1994 Topps All-Star Rookie RHP Joey Hamilton

They're Back! It's the 1994 Topps All-Star Rookie Squad. I'm going to cover the whole team in card number order. First up is the Padres' Right Handed phenom, Starting Pitcher Joey Hamilton.

Born in Georgia, schooled in Georgia. Hamilton set school records at Georgia Southern in games, complete games, shutouts, wins, innings pitched and strikeouts - and that was with just a little over 2 seasons. Early in his Junior year, Hamilton had to undergo elbow surgery that effectively ended his college career. The injury did little to scare off major league teams in the 1991 Draft, however. He was selected ahead of pitchers like Aaron Sele, Justin Thompson, Scott Ruffcorn, and Bobby Jones. In his 2 minor league seasons, he would be promoted 5 times, finishing in AAA by the end of 1993. Padres' scouts were pleased with the big righthander's fastball / change-up combo, going from mid 90s to low 80s.

His MLB debut came the following season in May of 1994, facing off against the Giants. He was unfazed, however, hurling a quality start (6 innings, 3 ER, 3 Ks, 3 walks) and earning his first win. His first loss was another quality start, this time against Marlins knuckleballer Charlie Hough. Topps helpfully pointed out that Hough was pitching in the big leagues before Hamilton was born. More on Charlie later. Joey would make 16 starts as a rookie, 14 of which were quality starts. The highlight was a shutout in late June against the Reds, though he only struck out 1 batter. 
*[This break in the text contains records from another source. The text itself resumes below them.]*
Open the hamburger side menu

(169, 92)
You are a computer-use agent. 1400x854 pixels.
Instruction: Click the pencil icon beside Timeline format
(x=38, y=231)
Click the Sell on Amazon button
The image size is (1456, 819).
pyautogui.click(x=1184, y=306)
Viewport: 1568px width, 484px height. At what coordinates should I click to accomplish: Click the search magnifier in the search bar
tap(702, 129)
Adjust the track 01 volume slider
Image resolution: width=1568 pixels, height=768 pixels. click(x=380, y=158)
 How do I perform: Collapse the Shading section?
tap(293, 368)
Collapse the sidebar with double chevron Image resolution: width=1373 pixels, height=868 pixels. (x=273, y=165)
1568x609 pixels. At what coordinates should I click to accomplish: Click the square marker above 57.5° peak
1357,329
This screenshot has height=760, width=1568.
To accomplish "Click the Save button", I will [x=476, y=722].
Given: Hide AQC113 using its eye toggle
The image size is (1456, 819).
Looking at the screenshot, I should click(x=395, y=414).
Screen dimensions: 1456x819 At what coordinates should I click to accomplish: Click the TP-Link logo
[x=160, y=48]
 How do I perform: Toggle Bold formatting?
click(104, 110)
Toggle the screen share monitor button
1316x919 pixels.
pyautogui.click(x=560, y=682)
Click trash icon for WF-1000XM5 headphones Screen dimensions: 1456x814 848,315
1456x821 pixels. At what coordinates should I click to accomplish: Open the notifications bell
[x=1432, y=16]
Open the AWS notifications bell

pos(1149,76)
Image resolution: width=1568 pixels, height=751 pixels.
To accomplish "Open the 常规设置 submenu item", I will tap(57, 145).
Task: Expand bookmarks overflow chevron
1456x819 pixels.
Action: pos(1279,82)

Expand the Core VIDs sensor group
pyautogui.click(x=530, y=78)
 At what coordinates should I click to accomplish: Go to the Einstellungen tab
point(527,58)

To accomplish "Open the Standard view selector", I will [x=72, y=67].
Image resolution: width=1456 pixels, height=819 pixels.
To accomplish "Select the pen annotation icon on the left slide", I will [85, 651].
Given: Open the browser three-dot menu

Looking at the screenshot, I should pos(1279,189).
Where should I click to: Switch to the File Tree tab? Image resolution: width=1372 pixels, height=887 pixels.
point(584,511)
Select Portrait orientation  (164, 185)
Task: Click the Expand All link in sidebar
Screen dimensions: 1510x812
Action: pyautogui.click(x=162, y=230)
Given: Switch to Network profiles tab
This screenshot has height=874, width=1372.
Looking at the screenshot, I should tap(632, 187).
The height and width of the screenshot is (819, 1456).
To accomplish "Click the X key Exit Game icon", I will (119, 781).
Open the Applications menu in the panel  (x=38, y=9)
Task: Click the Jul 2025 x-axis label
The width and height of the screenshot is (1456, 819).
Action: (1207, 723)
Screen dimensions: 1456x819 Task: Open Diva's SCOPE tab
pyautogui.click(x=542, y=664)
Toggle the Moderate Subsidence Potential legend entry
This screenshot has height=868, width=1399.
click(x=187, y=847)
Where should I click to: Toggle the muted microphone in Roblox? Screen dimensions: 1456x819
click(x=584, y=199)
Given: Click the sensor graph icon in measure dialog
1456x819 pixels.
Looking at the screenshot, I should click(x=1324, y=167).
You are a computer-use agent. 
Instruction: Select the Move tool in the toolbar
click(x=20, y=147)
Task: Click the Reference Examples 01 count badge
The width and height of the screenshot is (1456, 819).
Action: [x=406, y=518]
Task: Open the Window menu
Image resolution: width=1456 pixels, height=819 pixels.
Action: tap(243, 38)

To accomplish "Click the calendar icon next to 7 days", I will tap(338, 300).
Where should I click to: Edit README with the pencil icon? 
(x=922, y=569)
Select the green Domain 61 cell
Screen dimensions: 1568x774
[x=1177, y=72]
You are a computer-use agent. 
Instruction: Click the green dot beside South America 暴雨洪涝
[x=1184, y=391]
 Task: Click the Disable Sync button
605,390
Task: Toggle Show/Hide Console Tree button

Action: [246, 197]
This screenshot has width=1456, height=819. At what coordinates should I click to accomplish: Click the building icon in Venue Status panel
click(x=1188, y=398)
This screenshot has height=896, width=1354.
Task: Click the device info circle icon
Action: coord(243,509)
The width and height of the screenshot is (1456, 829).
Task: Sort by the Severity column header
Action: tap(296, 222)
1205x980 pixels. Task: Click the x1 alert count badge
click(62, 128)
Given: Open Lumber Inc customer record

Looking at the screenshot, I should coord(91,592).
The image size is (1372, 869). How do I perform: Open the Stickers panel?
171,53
Hamilton was a solid mid-rotation starter for the Padres throughout the 90s, including starts in the postseason in 1996 and 1998. During the '98 World Series he'd appear in one inning of scoreless relief. Had the Padres not been in an 0-3 hole, he may have been the Game 4 starter instead of Kevin Brown. He topped 200 innings 3 times, leading the Padres' staff in victories twice. After his tenure in San Diego, he'd spend 3 seasons with the Blue Jays, and 3 seasons with the Reds, but struggled to stay healthy. He'd finish his career with 74-73 career record and a 4.44 ERA, which is roughly a full career of quality starts. (6 innings and 3 ER gives you a 4.50 ERA.) Solid production for a pitcher in the thick of the steroid era.